Sir Tim Berners-Lee, together with leaders from government, business, civic groups and citizens from across the world, has today launched the world’s first-ever global action plan to halt the increasing misuse of the web and ensure it is protected as a force for good.
The inventor of the web urged widespread backing of the plan, the Contract for the Web, which sets out concrete actions governments, companies and individual citizens can — and must — take to ensure a web that is safe, empowering and for everyone. The failure of global actors to defend the free and open web, he warned, risks a “digital dystopia” of entrenched inequality and abuse of rights.
The web has proved one of the most powerful tools we have to change lives for the better. However its benefit to humanity is at risk due to a growing digital divide in access to the web and an increasing number of online threats, including election interference, online harassment, threats to privacy and the spread of disinformation.
Almost 37% of 12-17 year olds in the US have been bullied online.
In at least 45 democracies, including the UK and US, politicians and political parties have amassed fake followers or spread manipulated media to garner voter support.
A false story reaches 1,500 people six times quicker, on average, than a true story does.
Online scams cost users across 20 countries an estimated $172 billion in 2017.
The percentage of Europeans online today (83%) is three times that of Africans (28%).
46% of the world’s population is still not online.
A majority of people in the US are concerned about the way their data is being used by companies (79%) and the government (64%).
Berners-Lee challenged governments and companies to show leadership in addressing the threats facing the web:
“The power of the web to transform people’s lives, enrich society and reduce inequality is one of the defining opportunities of our time. But if we don’t act now — and act together — to prevent the web being misused by those who want to exploit, divide and undermine, we are at risk of squandering that potential.

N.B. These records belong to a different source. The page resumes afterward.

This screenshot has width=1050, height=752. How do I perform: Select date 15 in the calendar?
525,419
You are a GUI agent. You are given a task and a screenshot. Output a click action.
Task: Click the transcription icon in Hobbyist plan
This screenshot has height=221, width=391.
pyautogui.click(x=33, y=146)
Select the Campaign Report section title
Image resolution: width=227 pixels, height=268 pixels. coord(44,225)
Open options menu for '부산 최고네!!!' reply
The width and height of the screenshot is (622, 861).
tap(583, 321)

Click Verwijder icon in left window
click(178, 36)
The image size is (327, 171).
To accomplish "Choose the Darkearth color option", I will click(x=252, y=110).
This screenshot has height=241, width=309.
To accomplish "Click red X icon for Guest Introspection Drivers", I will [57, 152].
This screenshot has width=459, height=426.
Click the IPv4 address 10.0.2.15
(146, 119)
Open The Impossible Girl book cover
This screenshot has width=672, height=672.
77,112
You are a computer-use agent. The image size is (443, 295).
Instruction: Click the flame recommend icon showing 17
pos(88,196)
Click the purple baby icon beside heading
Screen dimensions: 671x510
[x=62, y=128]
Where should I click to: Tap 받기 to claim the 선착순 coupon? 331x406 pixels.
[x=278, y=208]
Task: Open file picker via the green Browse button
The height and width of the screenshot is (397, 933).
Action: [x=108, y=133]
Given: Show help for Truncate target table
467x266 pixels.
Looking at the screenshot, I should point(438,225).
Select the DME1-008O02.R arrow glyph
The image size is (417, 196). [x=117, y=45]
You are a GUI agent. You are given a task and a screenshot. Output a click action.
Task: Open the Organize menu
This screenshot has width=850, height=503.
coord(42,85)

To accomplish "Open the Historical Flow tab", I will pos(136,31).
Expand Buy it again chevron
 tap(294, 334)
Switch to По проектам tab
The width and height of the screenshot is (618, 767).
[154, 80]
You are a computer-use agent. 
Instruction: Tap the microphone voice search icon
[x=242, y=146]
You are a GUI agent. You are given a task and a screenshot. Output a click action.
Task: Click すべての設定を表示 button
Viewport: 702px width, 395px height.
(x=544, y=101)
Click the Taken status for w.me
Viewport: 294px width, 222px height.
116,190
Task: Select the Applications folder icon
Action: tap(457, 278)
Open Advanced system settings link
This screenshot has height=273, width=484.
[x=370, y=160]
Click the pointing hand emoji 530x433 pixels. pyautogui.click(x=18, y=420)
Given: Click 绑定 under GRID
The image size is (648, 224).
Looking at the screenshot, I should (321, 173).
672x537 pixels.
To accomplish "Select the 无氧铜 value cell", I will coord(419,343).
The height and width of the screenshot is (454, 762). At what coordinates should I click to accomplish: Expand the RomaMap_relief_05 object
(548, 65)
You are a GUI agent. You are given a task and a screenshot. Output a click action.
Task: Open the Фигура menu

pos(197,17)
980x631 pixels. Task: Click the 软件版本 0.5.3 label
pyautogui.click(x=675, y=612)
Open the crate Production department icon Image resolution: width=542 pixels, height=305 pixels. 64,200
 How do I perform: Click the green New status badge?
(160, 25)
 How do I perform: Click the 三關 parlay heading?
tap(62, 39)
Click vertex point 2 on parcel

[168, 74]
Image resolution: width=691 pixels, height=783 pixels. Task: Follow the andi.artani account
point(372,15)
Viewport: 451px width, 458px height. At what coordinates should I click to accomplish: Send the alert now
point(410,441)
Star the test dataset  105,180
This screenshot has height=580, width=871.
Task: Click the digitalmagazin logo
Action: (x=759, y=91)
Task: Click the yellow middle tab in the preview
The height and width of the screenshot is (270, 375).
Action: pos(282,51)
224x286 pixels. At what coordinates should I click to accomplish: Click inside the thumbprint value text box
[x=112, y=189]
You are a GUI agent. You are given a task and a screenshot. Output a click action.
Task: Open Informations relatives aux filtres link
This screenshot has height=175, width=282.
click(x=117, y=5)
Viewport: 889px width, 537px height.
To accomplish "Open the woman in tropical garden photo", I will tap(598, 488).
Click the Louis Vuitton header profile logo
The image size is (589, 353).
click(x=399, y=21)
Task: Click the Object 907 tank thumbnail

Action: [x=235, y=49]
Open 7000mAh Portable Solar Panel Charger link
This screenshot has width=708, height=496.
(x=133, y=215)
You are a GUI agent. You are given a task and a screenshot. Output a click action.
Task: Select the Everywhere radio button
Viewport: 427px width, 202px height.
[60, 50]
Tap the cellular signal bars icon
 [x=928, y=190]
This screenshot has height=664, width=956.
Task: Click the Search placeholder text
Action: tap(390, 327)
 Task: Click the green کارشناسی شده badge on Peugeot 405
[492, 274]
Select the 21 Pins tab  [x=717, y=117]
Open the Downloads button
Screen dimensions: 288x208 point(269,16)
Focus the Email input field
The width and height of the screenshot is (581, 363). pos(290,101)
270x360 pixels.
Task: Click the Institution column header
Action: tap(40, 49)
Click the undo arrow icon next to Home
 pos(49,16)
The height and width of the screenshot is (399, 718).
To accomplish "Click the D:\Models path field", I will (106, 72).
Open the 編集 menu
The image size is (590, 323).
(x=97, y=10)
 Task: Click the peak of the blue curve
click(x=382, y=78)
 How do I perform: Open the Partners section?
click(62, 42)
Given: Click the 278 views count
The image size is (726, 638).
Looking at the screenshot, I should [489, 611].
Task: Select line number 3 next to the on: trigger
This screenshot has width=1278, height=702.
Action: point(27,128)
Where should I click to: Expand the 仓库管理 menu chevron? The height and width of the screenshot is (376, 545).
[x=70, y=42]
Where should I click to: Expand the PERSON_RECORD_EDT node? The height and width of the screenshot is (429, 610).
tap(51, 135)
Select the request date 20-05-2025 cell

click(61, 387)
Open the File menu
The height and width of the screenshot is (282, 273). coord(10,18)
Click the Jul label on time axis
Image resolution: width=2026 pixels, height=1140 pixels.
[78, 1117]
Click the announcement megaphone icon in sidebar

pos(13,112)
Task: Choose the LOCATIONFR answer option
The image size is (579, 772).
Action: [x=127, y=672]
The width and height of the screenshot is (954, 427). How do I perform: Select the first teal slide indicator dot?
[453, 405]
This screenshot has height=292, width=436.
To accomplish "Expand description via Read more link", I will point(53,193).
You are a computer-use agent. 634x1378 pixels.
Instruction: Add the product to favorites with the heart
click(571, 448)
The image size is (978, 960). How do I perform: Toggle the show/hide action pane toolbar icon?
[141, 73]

“The Contract for the Web gives us a roadmap to build a better web. But it will not happen unless we all commit to the challenge. Governments need to strengthen laws and regulations for the digital age. Companies must do more to ensure pursuit of profit is not at the expense of human rights and democracy. And citizens must hold those in power accountable, demand their digital rights be respected and help foster healthy conversation online. It’s up to all of us to fight for the web we want.”
The Contract for the Web was written by over 80 experts from across sectors, with input from members of the public. It sets out new standards that will help make sure everyone can connect to the internet all of the time, ensure people’s data is protected and reduce online hate by strengthening community-building online.
The Contract for the Web, led by Berners-Lee’s World Wide Web Foundation, has been backed by 160+ organisations, including Microsoft, Google, Electronic Frontier Foundation, DuckDuckGo, Telefonica, Access Now, Reddit, Facebook, GitHub, Reporters Without Borders and Ranking Digital Rights. Thousands of individuals, hundreds of organisations and the governments of Germany, France and Ghana signed up to the Contract’s founding principles.
Adrian Lovett, President & CEO of the World Wide Web Foundation said:
“This is the first time that such a diverse range of actors, with distinct — often conflicting — interests, have sat down and hammered out minimum standards for the web. We need to see more collaboration like this to drive change in the way that technology is developed, regulated and used. The Contract for the Web is just the beginning — we need a global movement to fight for the web that serves all of humanity.”
Berners-Lee first called for a new Contract for the Web at the Web Summit in Lisbon in 2018, where he published nine founding principles. Having led a coalition to build the Contract over the last year, the Web Foundation is now working with partners to develop tools to measure progress on the contract clauses and advocating for policy solutions to ensure the Contract’s goals are being met.